Conversion of high alumina cement results in a loss of strength because the density of the converted cubic calcium aluminate hexahydrate is higher than that of the unconverted calcium aluminate decahydrate. Therefore, if the total volume of the body remains the same, the transformation leads to an increase in the porosity of the slurry, which has a huge impact on the strength of the cement paste or cement concrete. Strength loss due to conversion is a function of temperature and water-cement ratio.
At moderate and high w/c ratios, the residual strength is so low that it is unacceptable for most structural purposes. Even at low w/c ratios, the conversion rate increases the porosity so much that chemical attack can easily occur. Therefore, HAC is no longer used for structural concrete above or below ground level due to conversion effects, but it is a useful material for limited-life repair work and temporary works. The hydration of high aluminium cement is about 50% of the dry cement weight, which is about 100 times the amount of water required for the hydration of ordinary Portland cement, but the ratio to high-alumina cement and low-water cement is about 0.35, which is indeed desirable.

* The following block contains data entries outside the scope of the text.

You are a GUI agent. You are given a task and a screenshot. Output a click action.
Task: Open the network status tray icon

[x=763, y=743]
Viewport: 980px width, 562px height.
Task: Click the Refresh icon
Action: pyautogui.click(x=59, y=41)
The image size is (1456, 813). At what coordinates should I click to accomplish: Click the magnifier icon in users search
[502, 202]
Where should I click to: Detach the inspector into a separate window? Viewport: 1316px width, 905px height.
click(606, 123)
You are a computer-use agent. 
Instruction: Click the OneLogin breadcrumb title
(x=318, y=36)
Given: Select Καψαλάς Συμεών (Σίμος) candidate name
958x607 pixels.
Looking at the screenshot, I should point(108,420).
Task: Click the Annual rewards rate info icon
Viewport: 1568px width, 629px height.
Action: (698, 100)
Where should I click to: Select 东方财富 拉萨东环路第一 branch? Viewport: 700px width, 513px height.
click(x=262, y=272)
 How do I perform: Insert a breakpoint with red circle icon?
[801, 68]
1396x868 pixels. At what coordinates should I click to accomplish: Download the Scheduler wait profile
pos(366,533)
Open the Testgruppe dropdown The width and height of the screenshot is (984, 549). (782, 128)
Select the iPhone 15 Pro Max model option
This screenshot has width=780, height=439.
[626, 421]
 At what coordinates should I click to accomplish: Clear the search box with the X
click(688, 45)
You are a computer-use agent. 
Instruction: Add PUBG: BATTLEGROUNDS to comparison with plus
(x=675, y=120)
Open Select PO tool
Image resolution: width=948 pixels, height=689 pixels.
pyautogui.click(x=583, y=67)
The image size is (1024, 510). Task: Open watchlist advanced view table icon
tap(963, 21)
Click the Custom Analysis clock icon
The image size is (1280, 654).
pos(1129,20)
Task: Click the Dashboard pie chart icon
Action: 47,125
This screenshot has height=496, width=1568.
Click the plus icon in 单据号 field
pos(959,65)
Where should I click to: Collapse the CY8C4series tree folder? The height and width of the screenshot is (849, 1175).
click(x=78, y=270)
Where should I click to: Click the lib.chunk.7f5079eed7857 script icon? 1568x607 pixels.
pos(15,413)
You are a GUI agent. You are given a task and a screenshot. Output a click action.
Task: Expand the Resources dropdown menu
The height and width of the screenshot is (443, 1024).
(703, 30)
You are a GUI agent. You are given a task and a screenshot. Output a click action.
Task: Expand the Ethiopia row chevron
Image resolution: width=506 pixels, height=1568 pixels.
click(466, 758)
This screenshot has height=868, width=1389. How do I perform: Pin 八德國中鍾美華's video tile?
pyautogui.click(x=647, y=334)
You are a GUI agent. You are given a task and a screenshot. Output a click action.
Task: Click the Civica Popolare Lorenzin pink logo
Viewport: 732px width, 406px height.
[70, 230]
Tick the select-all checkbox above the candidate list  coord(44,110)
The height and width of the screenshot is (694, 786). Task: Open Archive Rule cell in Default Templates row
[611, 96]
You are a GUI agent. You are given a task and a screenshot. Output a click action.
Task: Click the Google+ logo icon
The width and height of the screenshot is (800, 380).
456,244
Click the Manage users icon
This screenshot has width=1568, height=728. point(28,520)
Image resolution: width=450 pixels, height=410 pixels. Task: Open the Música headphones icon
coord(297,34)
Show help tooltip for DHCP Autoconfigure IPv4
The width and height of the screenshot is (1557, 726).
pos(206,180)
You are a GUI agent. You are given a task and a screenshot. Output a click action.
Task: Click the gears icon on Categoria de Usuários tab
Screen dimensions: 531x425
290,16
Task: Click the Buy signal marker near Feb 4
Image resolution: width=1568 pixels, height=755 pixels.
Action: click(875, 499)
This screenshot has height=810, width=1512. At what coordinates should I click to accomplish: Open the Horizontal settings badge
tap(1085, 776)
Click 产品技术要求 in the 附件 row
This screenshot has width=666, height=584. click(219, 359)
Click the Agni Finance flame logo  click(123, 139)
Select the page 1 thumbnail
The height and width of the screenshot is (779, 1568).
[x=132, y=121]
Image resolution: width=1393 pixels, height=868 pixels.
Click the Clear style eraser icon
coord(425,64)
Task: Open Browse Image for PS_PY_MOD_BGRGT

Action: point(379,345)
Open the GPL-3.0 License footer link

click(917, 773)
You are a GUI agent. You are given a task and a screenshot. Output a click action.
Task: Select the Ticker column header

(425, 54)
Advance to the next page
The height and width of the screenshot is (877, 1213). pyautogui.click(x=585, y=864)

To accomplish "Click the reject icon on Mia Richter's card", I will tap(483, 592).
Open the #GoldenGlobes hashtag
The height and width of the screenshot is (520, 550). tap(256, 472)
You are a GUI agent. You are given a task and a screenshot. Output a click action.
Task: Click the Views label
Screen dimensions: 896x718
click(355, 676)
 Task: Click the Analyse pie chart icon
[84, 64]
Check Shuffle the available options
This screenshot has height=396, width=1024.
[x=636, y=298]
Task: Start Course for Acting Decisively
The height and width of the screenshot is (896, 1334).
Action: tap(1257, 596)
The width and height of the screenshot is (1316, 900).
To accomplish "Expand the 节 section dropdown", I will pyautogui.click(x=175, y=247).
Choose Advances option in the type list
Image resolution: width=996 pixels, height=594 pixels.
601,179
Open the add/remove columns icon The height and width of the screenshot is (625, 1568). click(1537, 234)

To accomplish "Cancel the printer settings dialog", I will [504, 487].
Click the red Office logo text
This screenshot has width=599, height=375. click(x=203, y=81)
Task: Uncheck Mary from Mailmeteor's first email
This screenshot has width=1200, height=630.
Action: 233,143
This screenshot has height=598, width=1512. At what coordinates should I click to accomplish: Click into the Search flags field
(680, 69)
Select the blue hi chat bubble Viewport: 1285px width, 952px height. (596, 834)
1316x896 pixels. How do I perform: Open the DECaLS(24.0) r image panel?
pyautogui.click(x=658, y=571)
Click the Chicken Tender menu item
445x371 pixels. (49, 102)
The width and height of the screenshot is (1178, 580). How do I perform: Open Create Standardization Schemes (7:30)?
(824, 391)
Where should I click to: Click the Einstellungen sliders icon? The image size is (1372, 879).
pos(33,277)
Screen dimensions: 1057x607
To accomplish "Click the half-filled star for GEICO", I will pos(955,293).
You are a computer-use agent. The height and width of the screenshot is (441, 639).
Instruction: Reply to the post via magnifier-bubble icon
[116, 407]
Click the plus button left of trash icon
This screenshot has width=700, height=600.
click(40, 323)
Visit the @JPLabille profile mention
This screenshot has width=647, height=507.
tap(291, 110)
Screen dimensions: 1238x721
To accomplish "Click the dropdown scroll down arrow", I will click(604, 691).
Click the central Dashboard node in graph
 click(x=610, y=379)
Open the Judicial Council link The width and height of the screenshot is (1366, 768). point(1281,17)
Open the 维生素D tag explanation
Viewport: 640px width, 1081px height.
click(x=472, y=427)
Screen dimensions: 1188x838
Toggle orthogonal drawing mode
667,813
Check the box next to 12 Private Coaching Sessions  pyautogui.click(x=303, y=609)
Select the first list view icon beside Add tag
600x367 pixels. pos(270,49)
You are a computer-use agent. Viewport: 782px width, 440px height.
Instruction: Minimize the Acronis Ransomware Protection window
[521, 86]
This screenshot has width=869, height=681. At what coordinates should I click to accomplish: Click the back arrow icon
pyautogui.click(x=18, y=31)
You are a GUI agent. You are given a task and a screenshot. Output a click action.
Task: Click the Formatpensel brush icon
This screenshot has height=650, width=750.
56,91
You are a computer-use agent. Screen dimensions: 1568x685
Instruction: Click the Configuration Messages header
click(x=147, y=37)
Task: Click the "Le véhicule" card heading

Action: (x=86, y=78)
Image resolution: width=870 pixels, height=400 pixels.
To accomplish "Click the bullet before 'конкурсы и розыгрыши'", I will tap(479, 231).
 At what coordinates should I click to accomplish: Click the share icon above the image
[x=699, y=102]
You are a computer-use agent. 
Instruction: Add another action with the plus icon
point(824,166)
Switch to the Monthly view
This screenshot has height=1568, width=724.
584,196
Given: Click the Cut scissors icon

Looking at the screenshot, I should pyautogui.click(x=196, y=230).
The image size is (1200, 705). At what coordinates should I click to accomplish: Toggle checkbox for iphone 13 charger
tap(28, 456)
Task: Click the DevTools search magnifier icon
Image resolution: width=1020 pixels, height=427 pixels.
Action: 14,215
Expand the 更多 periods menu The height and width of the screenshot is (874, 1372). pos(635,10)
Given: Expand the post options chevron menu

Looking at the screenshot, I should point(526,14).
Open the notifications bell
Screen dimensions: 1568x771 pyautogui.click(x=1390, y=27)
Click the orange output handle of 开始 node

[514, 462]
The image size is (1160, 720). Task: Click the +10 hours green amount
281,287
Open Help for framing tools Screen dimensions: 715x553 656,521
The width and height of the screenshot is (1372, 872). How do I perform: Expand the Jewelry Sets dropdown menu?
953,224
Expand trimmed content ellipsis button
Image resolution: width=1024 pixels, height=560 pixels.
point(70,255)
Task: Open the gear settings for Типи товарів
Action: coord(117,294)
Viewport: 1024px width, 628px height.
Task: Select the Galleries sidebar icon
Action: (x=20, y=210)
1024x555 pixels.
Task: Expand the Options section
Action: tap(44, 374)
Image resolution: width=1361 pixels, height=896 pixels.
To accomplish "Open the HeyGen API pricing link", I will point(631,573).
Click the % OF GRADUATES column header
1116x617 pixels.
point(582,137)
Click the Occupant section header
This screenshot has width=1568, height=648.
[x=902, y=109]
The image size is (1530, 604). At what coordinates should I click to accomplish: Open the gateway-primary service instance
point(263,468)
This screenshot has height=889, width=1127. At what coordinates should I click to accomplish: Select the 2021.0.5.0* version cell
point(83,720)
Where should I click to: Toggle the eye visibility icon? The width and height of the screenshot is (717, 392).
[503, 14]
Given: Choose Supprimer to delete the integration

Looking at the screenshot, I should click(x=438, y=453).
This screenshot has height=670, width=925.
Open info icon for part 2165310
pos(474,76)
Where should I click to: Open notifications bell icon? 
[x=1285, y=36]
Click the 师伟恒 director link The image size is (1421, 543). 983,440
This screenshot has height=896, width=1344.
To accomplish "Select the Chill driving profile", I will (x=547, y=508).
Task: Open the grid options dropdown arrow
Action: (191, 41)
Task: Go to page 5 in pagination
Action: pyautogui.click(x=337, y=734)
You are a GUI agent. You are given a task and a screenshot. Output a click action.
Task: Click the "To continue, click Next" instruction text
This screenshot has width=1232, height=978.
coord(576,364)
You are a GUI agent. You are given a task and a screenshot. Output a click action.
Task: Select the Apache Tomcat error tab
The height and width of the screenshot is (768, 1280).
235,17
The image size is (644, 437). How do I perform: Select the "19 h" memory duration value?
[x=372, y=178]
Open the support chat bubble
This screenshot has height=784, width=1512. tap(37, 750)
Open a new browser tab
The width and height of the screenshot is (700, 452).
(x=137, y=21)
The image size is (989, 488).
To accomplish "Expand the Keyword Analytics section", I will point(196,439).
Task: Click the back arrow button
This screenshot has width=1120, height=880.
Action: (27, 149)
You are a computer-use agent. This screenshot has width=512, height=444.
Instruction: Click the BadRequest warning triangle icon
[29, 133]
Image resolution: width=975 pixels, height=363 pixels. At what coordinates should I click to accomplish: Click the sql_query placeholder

Long-term field studies and experiments conducted in the laboratory show that:
1. Calcium aluminate concrete made of high alumina cement with a free water/cement ratio less than 0.4 and stored in water at 18°C during its initial curing period and subsequent life will reach its minimum strength after approximately 5 years. However, this minimum intensity will not be significantly lower than a day's intensity.
2. If concrete made of high alumina cement is stored in water at 18°C for 24 hours and then stored in water at 38°C, it will rapidly transform to the highest strength and reach the lowest strength in about 90 days. However, this intensity is significantly lower than the 1-day intensity.
3. If concrete made of high alumina cement is stored in water at 18°C for a long period of time, such as up to about 8.5 years, and then immersed in water at 38°C, it will rapidly transform into strength and reduce to 38°C.
4. The 38°C temperature is the upper limit of temperature that may occur during curing or normally heated buildings. Therefore, it is recommended that the design of high-alumina concrete should be based on the minimum strength at 38°C.
5. Highly transformed high alumina cement concrete is susceptible to chemical attack in the presence of long-term moisture and chemical attack agents. This risk may be more severe for concrete with high water-cement ratios.